Şimdi nerede? Vay efendim o bayramın birinci günü gelmeyecek, ikinci gün tatile gidecekmiş, rezervasyonu varmış, tatil dokuz gün olmuş, onu da burada mı geçirecekmiş... Nasıl olsa yolda giderken bayram mesajımı atarım.

Olmaz. Bayram böyle olmaz. Bayramlaşma böyle olmaz…

Bayramları, sıcak bölgelere gitmek, denize girmek, havuza girmek için tatil görenler var. Ve bugünlerin hazırlığını aylar öncesinde yapıyorlar. Ödemelerine erken başlıyorlar. Kurban Bayramı’nın dinî vecibe olduğunu, tatil hayali kuranlar hatırlamıyor.

Neden böyle olduk? Neden çocuklarımızı kendi çocukluklarımız gibi yetiştiremedik?

Hep söylüyorum… Çocuklarımız bizim aynamızdır, geleceğimizdir. Geleceğimizi zamanında kontrol etmezsek gelecekte sıkıntı çekeceğimiz kaçınılmazdır.
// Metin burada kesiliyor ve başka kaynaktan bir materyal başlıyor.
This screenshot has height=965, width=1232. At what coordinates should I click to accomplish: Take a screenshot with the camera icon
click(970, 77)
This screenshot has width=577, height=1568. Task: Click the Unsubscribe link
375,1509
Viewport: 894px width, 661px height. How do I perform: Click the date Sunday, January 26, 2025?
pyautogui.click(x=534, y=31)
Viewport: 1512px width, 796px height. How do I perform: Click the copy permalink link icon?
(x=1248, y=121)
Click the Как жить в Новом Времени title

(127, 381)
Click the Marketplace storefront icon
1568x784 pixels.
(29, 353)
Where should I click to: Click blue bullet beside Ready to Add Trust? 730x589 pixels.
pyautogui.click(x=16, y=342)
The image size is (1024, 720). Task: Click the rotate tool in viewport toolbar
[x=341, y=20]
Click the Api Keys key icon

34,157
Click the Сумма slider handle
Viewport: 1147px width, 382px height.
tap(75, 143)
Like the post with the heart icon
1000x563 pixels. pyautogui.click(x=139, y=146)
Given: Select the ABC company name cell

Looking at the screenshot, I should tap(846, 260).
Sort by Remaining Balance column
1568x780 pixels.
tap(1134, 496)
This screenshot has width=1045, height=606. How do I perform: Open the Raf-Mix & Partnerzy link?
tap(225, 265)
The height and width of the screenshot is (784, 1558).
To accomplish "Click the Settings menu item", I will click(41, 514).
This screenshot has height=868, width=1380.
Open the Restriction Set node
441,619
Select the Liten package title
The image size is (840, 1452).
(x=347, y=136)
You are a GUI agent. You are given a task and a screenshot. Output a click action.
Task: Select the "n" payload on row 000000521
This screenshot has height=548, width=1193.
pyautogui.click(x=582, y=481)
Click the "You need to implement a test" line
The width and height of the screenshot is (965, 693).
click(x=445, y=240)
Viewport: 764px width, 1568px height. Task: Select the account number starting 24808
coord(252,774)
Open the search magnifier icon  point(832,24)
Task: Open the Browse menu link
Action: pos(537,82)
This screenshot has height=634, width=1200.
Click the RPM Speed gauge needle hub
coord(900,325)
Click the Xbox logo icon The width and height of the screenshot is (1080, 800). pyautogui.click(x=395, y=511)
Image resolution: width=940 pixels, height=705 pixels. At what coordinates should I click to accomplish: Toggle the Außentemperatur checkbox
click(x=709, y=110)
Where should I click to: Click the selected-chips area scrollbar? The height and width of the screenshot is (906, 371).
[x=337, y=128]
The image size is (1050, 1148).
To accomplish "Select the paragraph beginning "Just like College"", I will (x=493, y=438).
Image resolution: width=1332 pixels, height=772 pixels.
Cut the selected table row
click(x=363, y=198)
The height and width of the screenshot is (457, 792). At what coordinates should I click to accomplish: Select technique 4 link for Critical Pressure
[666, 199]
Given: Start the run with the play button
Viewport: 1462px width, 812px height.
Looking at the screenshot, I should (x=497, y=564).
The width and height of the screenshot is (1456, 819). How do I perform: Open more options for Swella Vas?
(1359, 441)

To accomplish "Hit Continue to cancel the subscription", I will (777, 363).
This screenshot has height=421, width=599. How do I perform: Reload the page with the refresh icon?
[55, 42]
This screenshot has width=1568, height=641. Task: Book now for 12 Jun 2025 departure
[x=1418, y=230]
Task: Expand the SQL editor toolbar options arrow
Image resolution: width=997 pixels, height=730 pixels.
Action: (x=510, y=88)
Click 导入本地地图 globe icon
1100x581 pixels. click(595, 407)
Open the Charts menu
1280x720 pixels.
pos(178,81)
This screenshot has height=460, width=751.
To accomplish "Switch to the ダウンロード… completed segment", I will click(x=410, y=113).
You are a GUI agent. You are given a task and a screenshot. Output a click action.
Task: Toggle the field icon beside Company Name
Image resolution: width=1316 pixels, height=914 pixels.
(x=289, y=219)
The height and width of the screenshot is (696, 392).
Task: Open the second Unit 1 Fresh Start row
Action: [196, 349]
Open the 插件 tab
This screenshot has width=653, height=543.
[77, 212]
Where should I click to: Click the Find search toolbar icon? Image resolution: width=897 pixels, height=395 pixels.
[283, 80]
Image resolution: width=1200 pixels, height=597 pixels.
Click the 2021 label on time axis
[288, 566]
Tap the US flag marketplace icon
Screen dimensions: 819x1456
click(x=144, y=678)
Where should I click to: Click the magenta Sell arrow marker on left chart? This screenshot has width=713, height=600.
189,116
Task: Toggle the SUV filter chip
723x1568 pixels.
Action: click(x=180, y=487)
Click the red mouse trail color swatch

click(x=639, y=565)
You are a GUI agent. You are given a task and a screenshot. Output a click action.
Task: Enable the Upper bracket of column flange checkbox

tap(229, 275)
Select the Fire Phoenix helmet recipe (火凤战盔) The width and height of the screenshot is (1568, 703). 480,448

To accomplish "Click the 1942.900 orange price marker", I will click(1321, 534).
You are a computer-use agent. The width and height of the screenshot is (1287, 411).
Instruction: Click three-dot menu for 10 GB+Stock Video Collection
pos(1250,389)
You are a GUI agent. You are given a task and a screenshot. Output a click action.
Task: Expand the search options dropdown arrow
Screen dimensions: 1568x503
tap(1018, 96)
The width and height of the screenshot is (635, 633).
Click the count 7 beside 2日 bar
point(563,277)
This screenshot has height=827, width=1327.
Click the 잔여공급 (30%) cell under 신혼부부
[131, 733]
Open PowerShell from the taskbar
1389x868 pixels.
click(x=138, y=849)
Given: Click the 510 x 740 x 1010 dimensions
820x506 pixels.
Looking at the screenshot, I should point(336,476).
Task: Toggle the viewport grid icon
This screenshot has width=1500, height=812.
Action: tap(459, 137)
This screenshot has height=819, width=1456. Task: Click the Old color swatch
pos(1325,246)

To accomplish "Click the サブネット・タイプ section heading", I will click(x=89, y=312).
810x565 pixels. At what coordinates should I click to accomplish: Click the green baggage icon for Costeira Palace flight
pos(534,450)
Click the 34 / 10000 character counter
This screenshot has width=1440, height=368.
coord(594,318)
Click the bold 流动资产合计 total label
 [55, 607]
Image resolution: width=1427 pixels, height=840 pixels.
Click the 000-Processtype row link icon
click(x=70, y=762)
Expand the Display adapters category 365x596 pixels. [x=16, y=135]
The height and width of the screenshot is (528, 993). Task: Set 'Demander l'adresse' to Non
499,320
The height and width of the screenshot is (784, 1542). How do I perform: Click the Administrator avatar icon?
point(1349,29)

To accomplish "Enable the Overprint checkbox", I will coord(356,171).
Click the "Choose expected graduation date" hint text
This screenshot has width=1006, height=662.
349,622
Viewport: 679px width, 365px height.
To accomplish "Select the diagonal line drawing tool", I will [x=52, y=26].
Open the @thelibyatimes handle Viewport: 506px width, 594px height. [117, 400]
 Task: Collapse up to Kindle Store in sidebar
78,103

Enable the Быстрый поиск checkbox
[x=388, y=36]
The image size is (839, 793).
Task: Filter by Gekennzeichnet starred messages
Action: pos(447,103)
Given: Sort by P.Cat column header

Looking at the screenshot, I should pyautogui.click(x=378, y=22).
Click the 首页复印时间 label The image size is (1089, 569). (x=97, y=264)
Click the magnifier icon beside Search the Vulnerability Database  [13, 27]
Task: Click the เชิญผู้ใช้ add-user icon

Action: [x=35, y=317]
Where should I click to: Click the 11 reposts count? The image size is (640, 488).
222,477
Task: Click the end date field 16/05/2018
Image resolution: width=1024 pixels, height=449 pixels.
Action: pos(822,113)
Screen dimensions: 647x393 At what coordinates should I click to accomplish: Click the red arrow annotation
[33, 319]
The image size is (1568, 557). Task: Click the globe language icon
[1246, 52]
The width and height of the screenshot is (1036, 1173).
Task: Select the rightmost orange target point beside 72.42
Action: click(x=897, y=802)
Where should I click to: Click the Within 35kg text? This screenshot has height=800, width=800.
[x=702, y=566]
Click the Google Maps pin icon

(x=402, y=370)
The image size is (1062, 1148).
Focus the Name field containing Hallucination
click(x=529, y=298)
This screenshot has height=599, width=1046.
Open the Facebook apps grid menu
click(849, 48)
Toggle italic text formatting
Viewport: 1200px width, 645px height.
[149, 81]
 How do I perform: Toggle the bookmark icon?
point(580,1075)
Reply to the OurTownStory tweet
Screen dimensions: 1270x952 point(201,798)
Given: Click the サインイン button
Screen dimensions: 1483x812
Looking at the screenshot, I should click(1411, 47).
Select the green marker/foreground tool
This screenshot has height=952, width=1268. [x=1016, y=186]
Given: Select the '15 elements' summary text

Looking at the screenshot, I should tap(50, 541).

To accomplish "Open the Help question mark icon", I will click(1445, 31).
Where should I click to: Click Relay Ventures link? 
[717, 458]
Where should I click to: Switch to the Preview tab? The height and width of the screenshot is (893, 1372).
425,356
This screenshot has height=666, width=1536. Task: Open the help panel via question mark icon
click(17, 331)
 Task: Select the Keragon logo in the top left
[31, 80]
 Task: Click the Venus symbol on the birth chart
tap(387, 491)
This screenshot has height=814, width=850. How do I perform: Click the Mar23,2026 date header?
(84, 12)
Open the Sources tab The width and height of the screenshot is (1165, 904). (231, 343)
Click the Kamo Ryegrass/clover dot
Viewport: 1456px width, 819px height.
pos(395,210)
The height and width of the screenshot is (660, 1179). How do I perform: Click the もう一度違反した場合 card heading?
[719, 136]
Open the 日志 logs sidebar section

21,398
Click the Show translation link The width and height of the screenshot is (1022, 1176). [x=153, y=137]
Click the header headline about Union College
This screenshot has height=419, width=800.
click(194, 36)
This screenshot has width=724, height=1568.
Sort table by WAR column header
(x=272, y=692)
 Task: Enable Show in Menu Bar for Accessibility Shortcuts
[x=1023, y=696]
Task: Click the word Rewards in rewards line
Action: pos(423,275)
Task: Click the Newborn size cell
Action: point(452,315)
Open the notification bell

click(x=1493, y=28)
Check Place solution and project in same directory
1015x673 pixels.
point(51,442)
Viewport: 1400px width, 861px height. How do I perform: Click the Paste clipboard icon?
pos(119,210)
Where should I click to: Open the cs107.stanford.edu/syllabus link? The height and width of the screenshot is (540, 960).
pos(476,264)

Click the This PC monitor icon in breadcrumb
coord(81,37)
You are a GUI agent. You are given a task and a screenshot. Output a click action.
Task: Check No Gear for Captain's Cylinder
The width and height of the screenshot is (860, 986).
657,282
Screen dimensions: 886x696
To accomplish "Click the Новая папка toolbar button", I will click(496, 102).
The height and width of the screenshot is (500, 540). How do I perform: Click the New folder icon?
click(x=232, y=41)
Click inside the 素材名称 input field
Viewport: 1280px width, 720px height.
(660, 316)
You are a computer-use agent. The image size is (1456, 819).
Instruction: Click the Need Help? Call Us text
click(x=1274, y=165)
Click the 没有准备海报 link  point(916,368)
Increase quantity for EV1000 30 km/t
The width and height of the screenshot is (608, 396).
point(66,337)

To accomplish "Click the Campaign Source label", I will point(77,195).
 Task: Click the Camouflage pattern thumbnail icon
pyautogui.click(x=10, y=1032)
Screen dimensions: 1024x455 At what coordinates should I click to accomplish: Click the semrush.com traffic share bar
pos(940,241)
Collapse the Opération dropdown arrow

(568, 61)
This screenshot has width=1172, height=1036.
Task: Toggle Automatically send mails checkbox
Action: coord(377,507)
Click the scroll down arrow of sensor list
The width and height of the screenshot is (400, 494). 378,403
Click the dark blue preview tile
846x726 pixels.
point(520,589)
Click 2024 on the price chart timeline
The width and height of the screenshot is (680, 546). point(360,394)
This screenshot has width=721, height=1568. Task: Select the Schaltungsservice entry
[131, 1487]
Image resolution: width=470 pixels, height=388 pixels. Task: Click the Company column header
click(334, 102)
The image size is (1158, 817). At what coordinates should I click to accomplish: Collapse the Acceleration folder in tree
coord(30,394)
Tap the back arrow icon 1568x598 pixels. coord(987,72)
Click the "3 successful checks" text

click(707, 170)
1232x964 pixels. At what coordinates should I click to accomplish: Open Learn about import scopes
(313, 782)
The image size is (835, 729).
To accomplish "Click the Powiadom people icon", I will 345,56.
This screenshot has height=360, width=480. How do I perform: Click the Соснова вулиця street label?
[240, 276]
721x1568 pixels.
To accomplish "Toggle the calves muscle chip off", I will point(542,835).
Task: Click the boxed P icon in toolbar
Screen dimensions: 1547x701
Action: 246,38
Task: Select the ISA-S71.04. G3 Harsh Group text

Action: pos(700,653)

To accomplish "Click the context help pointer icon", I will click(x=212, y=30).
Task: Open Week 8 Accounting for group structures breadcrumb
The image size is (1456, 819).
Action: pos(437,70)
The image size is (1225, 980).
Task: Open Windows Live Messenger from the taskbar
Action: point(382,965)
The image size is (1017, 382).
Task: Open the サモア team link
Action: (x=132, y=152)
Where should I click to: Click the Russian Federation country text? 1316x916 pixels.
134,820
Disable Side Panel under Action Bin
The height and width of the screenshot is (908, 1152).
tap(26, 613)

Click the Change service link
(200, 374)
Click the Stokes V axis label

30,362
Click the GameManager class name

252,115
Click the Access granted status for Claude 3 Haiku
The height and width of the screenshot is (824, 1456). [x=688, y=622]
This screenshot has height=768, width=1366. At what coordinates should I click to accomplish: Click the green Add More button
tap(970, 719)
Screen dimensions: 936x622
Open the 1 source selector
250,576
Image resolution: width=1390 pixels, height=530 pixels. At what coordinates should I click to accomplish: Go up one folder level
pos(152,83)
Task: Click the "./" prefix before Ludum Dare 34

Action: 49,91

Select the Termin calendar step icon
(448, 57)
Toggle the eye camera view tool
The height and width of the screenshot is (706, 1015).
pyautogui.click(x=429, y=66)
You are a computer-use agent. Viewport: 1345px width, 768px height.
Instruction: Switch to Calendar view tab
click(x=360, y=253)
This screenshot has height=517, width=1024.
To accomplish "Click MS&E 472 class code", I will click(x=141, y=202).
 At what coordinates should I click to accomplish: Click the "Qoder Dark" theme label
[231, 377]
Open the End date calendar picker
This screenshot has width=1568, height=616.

Suç, dönüp dolaşıp yine anne ve babalara çıkıyor. Anne ve babalar geleceklerine yatırım yapmazsa çocuklarımız bizi hayal kırıklığına uğratabilir.

80’lerin, 90’ların özlemini kurmayan 40 yaş üstü insanlar duyamazsınız.

Bir dokunsanız, bırakın konuşmayı gözlerinden 20 yıl, 30 yıl öncesinin özlemi içinde olduklarını anlamak mümkün. Belki o günlerde yokluk daha çoktu ama o yokluk içinde insanların birbirlerine olan bağlılığı, aile fertlerinin birbirlerine olan düşkünlüğü o kadar samimi, o kadar sıcaktı ki…

Neyse. O günleri geri getiremeyeceğimize göre…

Bayramlarda çocukları sevindirelim…

Bayramlarda yetimleri sevindirelim…

Bayramlarda büyüklerimizi hatırlayalım ve gitme imkânımız varsa mutlaka ziyaret edip ellerini öpelim.

Yapacağımız kurban ibadetinde mutlaka ihtiyaç sahiplerini görelim…

Allah kurbanınızı kabul etsin.

Herkese hayırlı bayramlar…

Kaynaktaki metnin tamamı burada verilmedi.